▶ Dataset entries:
== == ==

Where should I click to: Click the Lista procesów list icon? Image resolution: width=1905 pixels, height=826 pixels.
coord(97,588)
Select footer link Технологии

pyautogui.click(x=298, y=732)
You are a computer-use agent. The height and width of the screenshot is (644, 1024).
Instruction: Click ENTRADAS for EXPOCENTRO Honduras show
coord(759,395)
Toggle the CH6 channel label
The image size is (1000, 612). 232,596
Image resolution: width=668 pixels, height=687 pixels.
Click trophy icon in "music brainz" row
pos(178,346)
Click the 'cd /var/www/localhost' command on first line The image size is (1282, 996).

== == ==

▶ ACTIVITY:
The records above must be repeated exactly, in their entirety.

▶ RESPONSE BELOW:
Where should I click to: Click the Lista procesów list icon? Image resolution: width=1905 pixels, height=826 pixels.
coord(97,588)
Select footer link Технологии

pyautogui.click(x=298, y=732)
You are a computer-use agent. The height and width of the screenshot is (644, 1024).
Instruction: Click ENTRADAS for EXPOCENTRO Honduras show
coord(759,395)
Toggle the CH6 channel label
The image size is (1000, 612). 232,596
Image resolution: width=668 pixels, height=687 pixels.
Click trophy icon in "music brainz" row
pos(178,346)
Click the 'cd /var/www/localhost' command on first line The image size is (1282, 996).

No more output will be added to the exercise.